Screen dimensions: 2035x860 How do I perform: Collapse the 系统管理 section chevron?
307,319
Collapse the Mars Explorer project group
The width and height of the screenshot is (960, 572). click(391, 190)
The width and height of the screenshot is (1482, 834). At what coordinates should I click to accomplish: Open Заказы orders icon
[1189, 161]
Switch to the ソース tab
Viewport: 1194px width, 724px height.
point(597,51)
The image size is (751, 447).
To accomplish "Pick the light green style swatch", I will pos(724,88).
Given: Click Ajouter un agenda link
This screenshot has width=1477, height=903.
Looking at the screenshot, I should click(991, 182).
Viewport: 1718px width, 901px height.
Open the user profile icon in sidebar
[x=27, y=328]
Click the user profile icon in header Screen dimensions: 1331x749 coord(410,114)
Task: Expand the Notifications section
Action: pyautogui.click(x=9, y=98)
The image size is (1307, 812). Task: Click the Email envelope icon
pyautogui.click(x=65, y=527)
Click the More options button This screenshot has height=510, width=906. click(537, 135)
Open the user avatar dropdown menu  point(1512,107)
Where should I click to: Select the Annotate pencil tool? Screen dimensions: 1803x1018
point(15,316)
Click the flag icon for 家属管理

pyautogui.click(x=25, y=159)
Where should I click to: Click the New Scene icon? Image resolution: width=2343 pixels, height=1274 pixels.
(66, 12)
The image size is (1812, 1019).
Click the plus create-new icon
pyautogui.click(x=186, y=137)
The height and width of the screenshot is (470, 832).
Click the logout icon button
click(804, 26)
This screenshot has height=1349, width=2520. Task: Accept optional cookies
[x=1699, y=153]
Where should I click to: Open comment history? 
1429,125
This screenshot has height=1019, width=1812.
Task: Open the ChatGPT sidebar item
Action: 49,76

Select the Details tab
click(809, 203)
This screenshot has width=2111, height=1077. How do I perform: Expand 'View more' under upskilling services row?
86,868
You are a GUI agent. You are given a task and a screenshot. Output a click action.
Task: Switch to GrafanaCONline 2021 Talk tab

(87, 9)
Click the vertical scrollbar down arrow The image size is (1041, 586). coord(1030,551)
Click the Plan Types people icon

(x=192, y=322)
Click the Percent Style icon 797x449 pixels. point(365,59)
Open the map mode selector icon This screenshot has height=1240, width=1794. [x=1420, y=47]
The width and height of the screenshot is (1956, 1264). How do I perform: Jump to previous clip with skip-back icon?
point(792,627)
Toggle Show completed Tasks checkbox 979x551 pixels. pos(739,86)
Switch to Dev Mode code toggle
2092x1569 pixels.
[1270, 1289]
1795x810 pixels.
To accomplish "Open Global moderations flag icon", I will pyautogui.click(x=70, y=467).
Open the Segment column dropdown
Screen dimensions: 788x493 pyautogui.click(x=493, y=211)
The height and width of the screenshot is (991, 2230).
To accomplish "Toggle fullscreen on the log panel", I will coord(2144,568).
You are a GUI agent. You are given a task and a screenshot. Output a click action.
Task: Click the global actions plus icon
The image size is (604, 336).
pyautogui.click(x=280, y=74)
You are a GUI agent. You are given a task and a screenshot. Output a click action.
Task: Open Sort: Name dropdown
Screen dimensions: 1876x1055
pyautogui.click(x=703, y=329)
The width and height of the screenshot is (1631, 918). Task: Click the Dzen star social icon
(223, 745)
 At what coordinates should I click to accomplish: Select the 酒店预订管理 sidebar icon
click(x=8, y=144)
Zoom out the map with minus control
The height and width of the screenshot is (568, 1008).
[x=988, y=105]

# What the task requires
Report the number of lines in the listing above that hold the word "will", and give no other text.

# Response to the exercise
3